¡Que desafío!
¡QUE DESAFÍO!
Lo viví en carne propia, por eso sé cómo se sienten todos aquellos que experimentan en su vida la punzada dolorosa del rechazo por el error que, con razón o sin razón, cometieron. Ese dolor es más intenso cuando el repudio viene de aquellos que profesan nuestra misma fe, de los que se suben a los púlpitos a hablar de amor, consuelo y solidaridad y que han sido llamados por Dios para sanar y confortar. Este rechazo doloroso produce una herida más profunda que la del mismo pecado cometido ya que, por cuenta de líderes y pastores que ignoran su compromiso restaurador, pone en tela de juicio el incondicional amor de Jesús.
Un grito desesperado
Si hay una palabra que reúna en sí misma toda la extensión del ministerio del Señor Jesucristo, es «restauración» y es lo que el mundo pide a gritos. Por eso, el liderazgo cristiano de todos los tiempos tiene que apuntar en esa dirección: no solo compartir el mensaje de Jesús, sino hacer todo lo que él hizo con la gente que lo seguía y lo rodeaba. Su ministerio se resume en un proceso de restauración personal y familiar.

Instrucción escrita 1 - Reproduce el fragmento desde «Lo viví en carne» hasta «amor de Jesús.», sustituyendo «rechazo» por «desprecio».
Instrucción escrita 2 -
Responde a partir del fragmento:
(a) ¿Qué palabra reúne en sí misma toda la extensión del ministerio del Señor Jesucristo?
(b) ¿De quiénes tiene que venir el repudio para que el dolor sea más intenso?
(c) ¿En qué se resume el ministerio de Jesús?

Lista de filas -
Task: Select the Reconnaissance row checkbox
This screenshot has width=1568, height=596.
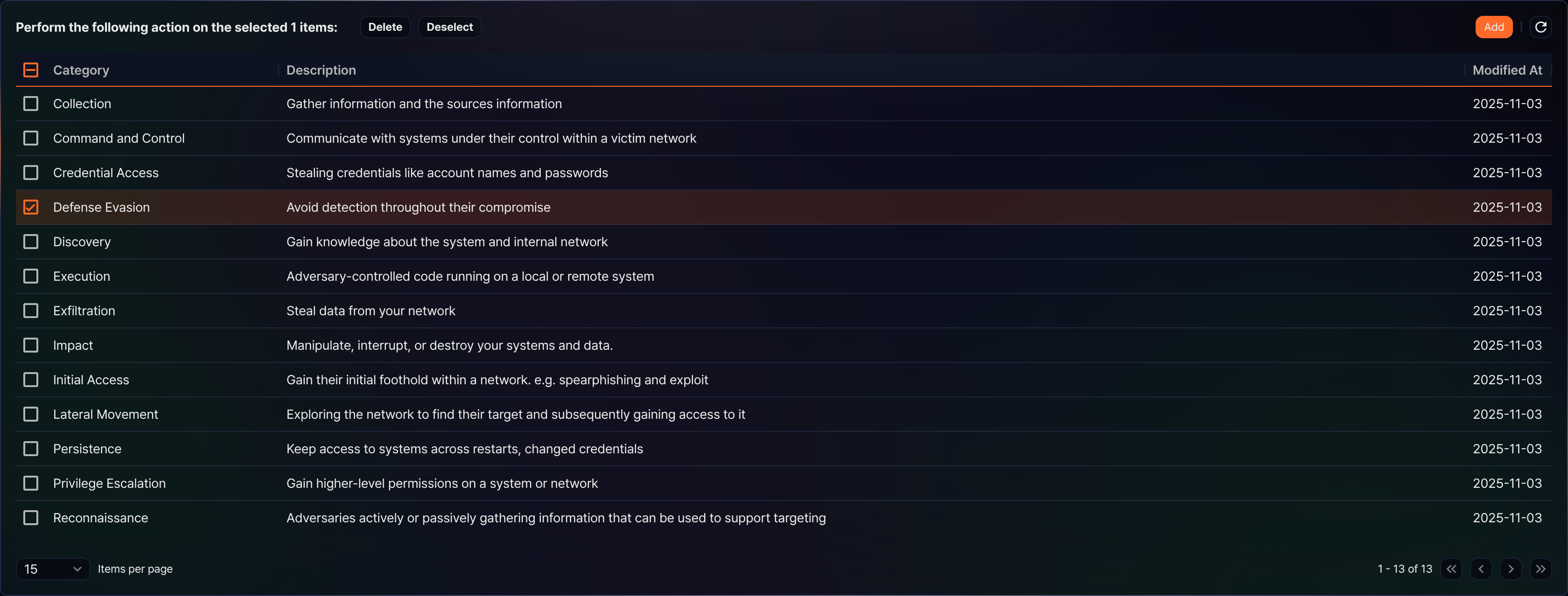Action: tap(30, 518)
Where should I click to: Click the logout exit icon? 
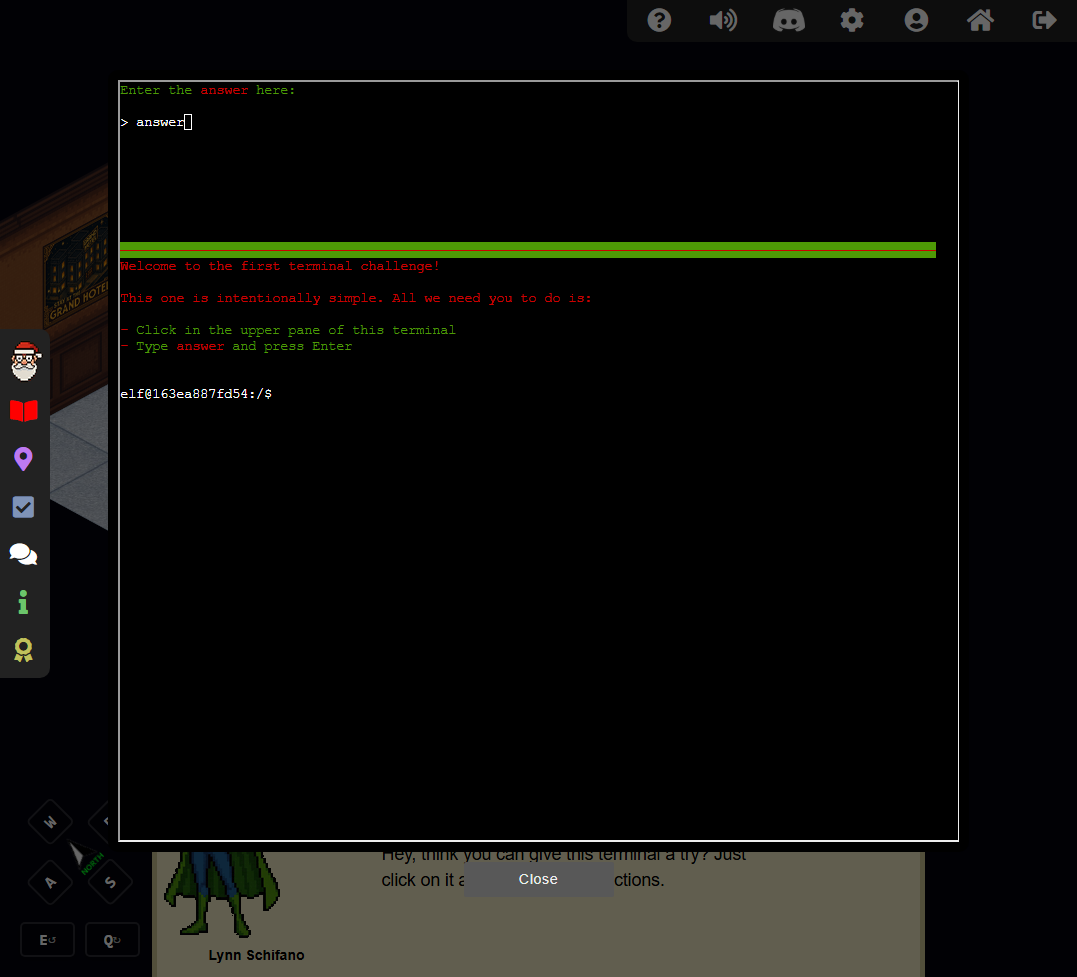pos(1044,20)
--
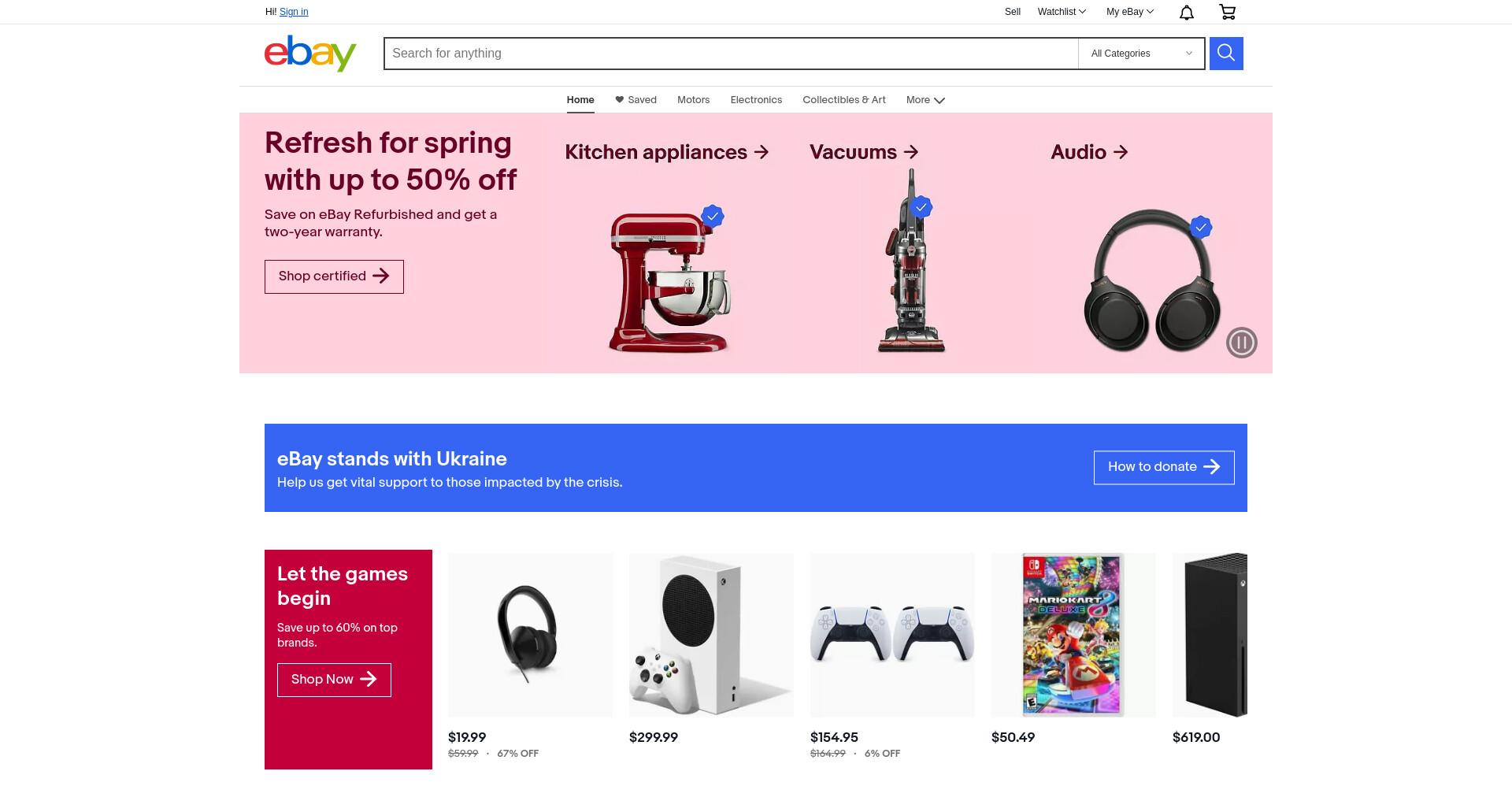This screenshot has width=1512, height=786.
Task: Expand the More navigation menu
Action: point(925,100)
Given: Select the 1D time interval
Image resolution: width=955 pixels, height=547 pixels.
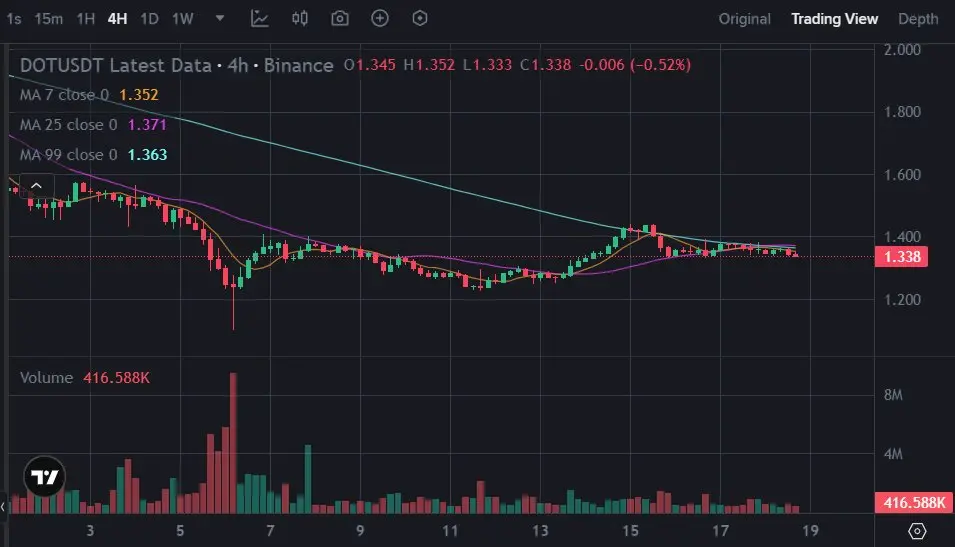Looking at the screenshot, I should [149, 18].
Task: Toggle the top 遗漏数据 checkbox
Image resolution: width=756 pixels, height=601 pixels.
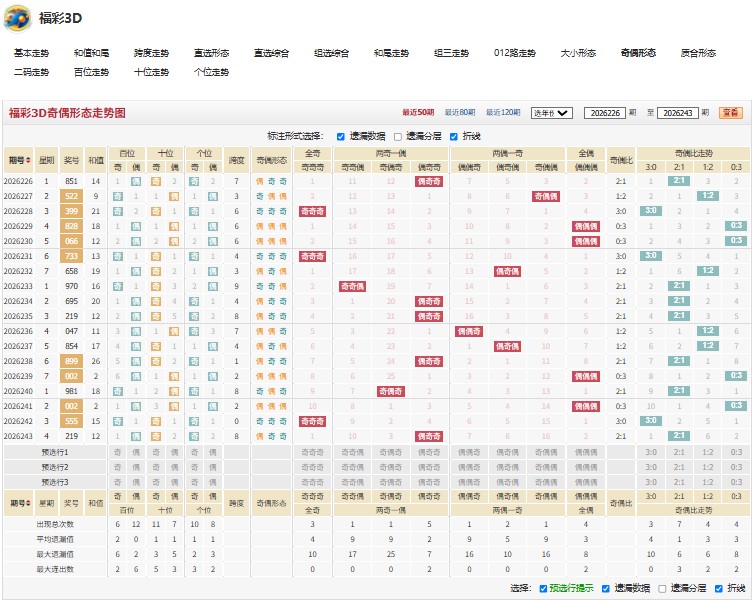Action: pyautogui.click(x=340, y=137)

Respuesta correcta 1 -
Lo viví en carne propia, por eso sé cómo se sienten todos aquellos que experimentan en su vida la punzada dolorosa del desprecio por el error que, con razón o sin razón, cometieron. Ese dolor es más intenso cuando el repudio viene de aquellos que profesan nuestra misma fe, de los que se suben a los púlpitos a hablar de amor, consuelo y solidaridad y que han sido llamados por Dios para sanar y confortar. Este desprecio doloroso produce una herida más profunda que la del mismo pecado cometido ya que, por cuenta de líderes y pastores que ignoran su compromiso restaurador, pone en tela de juicio el incondicional amor de Jesús.

Respuesta correcta 2 -
(a) La palabra es «restauración».
(b) Tiene que venir de aquellos que profesan nuestra misma fe.
(c) Se resume en un proceso de restauración personal y familiar.